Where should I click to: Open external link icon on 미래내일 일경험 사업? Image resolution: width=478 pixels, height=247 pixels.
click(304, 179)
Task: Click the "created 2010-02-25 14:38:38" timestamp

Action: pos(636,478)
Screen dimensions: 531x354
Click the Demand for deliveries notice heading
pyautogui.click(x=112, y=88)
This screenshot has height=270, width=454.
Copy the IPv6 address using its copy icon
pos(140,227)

---

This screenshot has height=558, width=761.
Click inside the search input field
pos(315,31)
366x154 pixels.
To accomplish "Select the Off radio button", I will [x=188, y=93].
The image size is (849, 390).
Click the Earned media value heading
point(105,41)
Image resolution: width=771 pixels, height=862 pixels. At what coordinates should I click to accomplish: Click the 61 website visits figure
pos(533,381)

- [The problem] From the data above, copy each line where the string "screenshot" appears.

- [Task answer]
This screenshot has height=270, width=454.
This screenshot has height=558, width=761.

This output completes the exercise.